* _Objectif A_: Réécrivez la partie de l'extrait qui commence par les mots contenant "II.   Faits" et se termine par "quatre années d’études.", en y remplaçant "Beyrouth" par "la capitale libanaise".
* _Objectif B_: Relevez toutes les dates complètes (jour, mois et année) mentionnées dans l'extrait.

* _Extrait_:
******
Dossier :  IMM-637-08

Référence :  2008 CF 1177

Ottawa (Ontario), le 17 octobre 2008

En présence de Monsieur le juge Blanchard 

 

ENTRE :

Sabah EL HAGE

Partie demanderesse

 

et

 

LE MINISTRE DE LA CITOYENNETÉ

ET DE L’IMMIGRATION

 

Partie défenderesse

 

 

 

MOTIFS DU JUGEMENT ET JUGEMENT

 

 

I.   Introduction

 

[1]               Il s’agit, en l’espèce, d’une demande de contrôle judiciaire à l’encontre d’une décision de la Section de la protection des réfugiés de la Commission de l’immigration et du statut de réfugié (le tribunal), rendue le 16 janvier 2008, selon laquelle la demanderesse n’a pas la qualité de « réfugiée au sens de la Convention » ni de « personne à protéger » au sens des articles 96 et 97 de la Loi sur l’immigration et la protection des réfugiés (la LIPR).

 

II.   Faits

[2]               La demanderesse, musulmane chiite, née en 1959 est citoyenne du Liban et habitait à Haret Hrayk, une banlieue de Beyrouth. Elle a deux fils et trois filles. Son mari et tous ses enfants sauf une fille, sont encore au Liban. Elle n’a jamais connu d’emploi et a complété quatre années d’études.

 

[3]               Le 25 mars 2006, la demanderesse a obtenu un visa de 6 mois et est venue au Canada dans le but d’aider sa fille, citoyenne canadienne, qui venait d’accoucher. Elle a demeuré au Canada plus longtemps que prévu en raison  du déclenchement de la guerre entre le Hezbollah et L’Israël.
******
Enregistrements extraits:
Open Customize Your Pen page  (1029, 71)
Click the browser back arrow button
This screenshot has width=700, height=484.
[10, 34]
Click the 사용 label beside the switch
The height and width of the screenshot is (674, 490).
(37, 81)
******
* _Réponse attendue A_:
II.   Faits

[2]               La demanderesse, musulmane chiite, née en 1959 est citoyenne du Liban et habitait à Haret Hrayk, une banlieue de la capitale libanaise. Elle a deux fils et trois filles. Son mari et tous ses enfants sauf une fille, sont encore au Liban. Elle n’a jamais connu d’emploi et a complété quatre années d’études.

* _Réponse attendue B_:
17 octobre 2008
16 janvier 2008
25 mars 2006